BREAK

a cura di Manuela Valentini

La parola chiave? Controtendenza. Una mostra che vuole rompere con la tradizione espositiva museale, con il concept dell’edizione di SetUp di quest’anno e con la tendenza curatoriale contemporanea a relazionarsi con lo spazio espositivo.
Una mostra che vuole rompere con la routine, da sempre nemica indiscussa di un’arte alla costante ricerca di novità. E se l’arte fugge l’ordinario – come già accennato – questa collettiva intende mettere in discussione anche la figura del museo, pur riconoscendone la “sacra” funzione di contenitore culturale.

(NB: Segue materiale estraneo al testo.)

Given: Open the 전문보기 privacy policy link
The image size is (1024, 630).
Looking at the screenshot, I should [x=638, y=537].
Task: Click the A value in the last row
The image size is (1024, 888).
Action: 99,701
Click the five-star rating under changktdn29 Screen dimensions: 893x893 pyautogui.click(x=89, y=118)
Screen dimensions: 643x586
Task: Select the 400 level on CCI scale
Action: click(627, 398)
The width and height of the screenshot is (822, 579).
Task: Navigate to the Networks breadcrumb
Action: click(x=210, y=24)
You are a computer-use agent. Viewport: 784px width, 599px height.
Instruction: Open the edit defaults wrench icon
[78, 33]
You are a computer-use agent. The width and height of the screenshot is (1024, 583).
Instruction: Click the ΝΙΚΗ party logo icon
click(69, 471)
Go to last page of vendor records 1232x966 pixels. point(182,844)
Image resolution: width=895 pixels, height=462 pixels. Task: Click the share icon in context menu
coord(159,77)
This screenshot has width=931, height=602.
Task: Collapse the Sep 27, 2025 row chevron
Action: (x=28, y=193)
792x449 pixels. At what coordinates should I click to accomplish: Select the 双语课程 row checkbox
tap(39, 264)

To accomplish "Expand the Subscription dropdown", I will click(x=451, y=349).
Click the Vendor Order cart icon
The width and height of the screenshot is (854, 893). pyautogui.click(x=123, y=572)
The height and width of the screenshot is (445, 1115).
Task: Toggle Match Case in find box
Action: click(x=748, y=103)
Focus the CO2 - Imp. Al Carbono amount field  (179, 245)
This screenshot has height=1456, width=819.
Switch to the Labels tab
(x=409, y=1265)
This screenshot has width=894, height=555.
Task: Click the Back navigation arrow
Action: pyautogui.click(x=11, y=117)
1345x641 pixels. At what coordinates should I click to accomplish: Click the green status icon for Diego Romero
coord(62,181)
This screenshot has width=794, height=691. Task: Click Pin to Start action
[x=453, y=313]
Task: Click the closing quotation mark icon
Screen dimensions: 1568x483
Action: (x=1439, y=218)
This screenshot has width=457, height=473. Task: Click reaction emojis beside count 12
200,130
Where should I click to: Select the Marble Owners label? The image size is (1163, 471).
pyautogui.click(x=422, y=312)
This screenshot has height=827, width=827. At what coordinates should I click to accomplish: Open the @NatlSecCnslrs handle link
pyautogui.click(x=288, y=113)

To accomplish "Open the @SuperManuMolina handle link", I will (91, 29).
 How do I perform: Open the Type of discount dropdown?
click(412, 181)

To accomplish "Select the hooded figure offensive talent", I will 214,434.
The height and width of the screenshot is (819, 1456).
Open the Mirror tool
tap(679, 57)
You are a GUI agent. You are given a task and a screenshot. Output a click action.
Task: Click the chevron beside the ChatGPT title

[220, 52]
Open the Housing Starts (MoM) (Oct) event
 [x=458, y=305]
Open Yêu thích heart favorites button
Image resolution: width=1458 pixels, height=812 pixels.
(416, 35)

Non solo l’artista quindi alla ricerca della novità, ma anche il curatore che, grazie a BREAK!, propone modalità altre di fruizione delle opere d’arte: lo spettatore è coinvolto attivamente e chiamato a mettere in campo le proprie abilità per scoprire di volta in volta le opere oggetto di esposizione. Il curatore normalmente seleziona, espone e giudica. In questo caso egli non espone, ma trasporta le opere in uno spazio virtuale che incontra solo chi vuole sperimentarlo e mettersi letteralmente in gioco. Al visitatore è quindi chiesto di cercare e scoprire l’universo interiore di individui che sentono la reale necessità di esternare convinzioni, ideologie ed emozioni per mezzo di forme e colori.